I was pondering the PMI and there's something bothering me about proofs that I've seen that the well-ordering principle (WOP) and the PMI imply each other. It seems to me that you could use the PMI on a set $S \subseteq \Bbb{Z}$ that has a maximum element $a$. Let $p:S\to\{T,F\}$ be a propositional function on S. The base case can be to prove $p(a)$, and the inductive step can be to prove $p(k) \to p(k-1)$. My intuition is that by the PMI, $p(k)=T \; \forall k\in S$.
My pondering didn't stop there. I started wondering, well why does there even have to be a maximum element? Why does the set need to even contain numbers? What if there were some way to bijectively map every element in $S$ to $\Bbb N$ (in other words, what if $S$ were countably infinite) and we did the following proof:
Let $S$ be a countably infinite set.

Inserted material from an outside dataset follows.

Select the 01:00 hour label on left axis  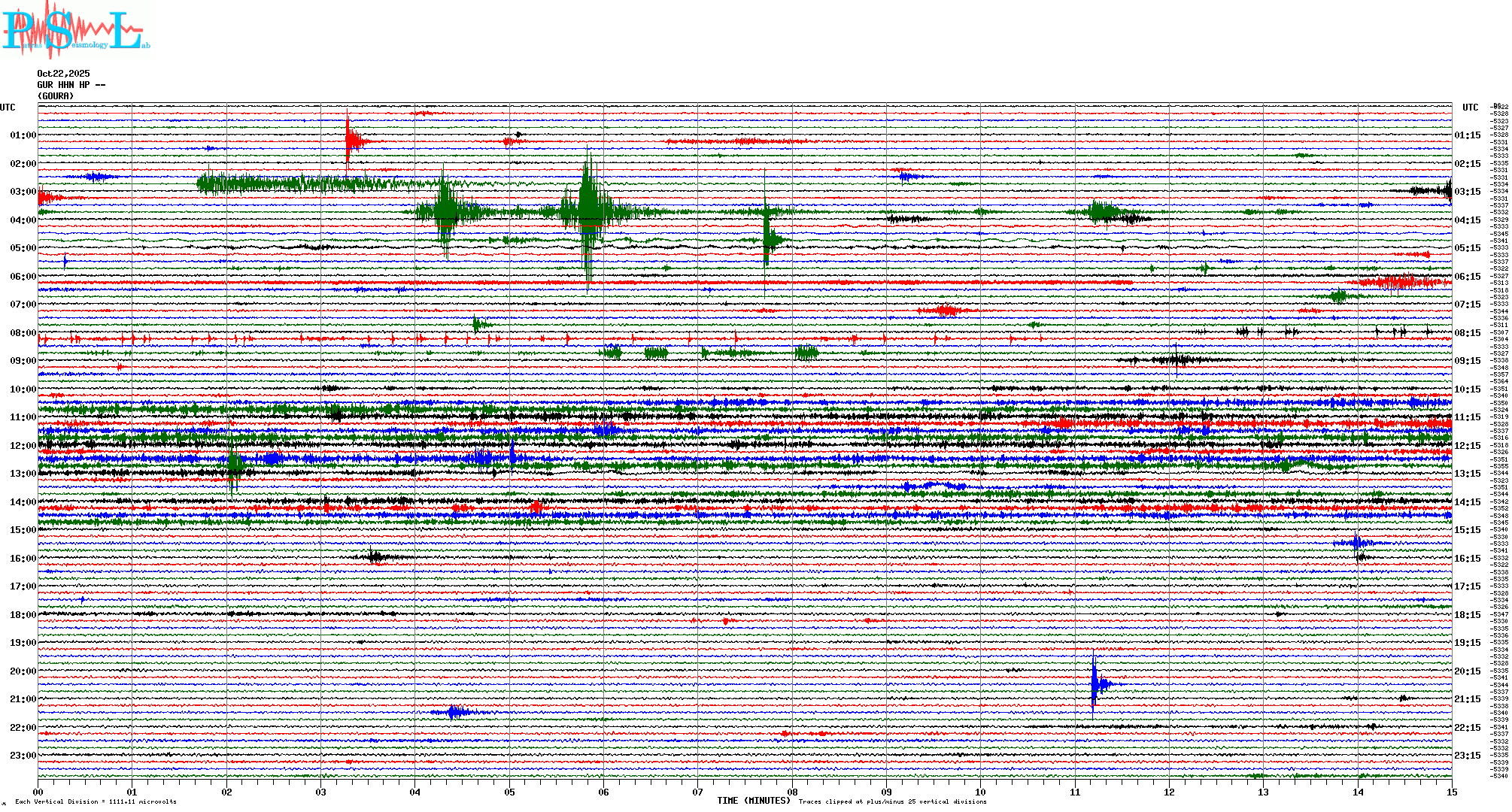tap(23, 135)

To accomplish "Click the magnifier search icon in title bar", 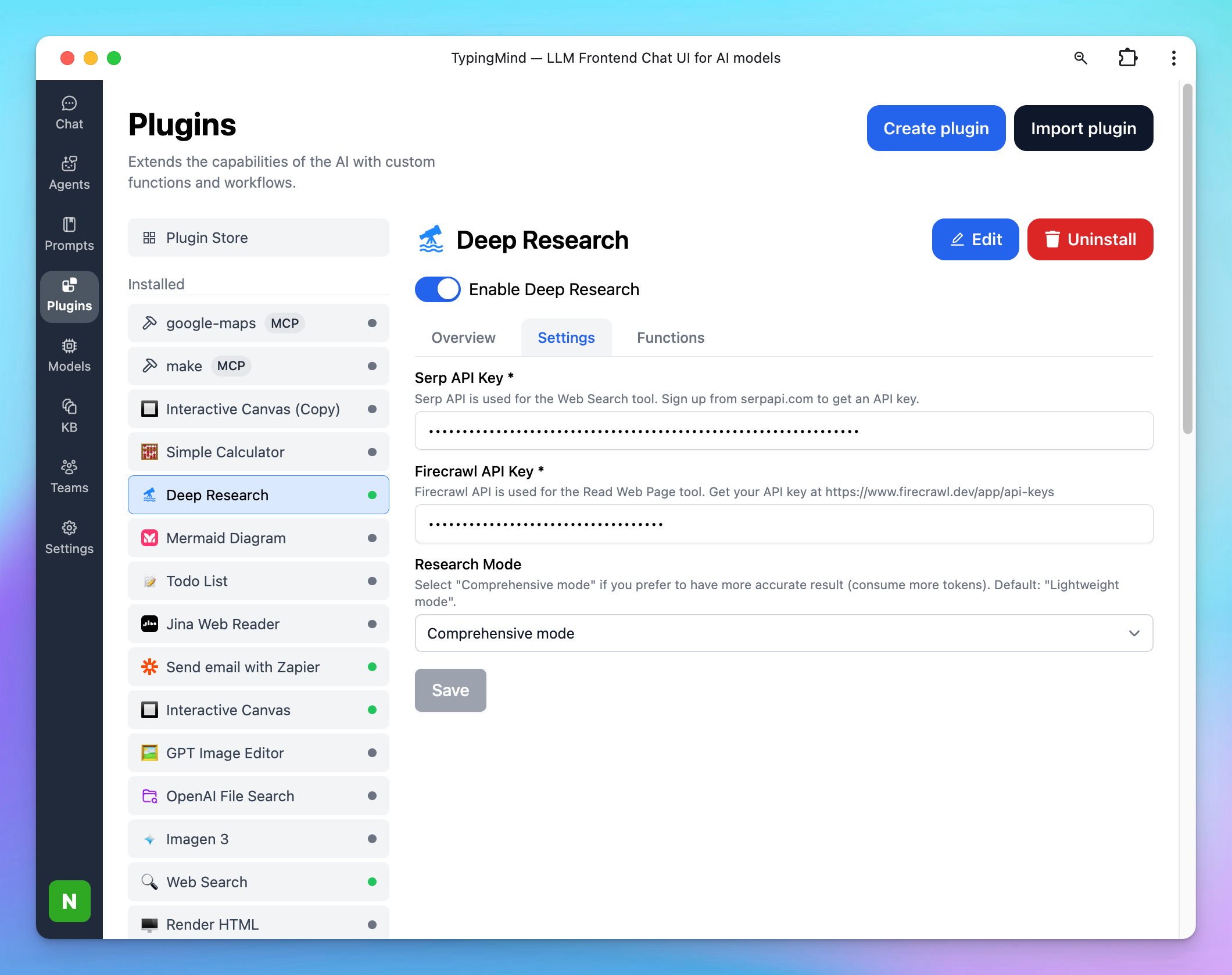I will 1080,58.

Let $p:S \to \{T,F\}$ be a propositional function on S. Let $f:\Bbb N \to S$ be a bijection. The goal is to prove $p(a) = T \; \forall a \in S$.
Base case: prove $p(f(1)) = T$.
Inductive step: prove $p(f(n)) \to p(f(n+1))$.
Therefore $p(a) = T \; \forall a \in S$ as desired.
This seems to me that you could use induction to prove things over $\Bbb Q$, $\Bbb Z$, or generally any countable set. If this is true, why is the PMI so commonly taught in number theory courses as limited to be useful only in the case where the WOP is true?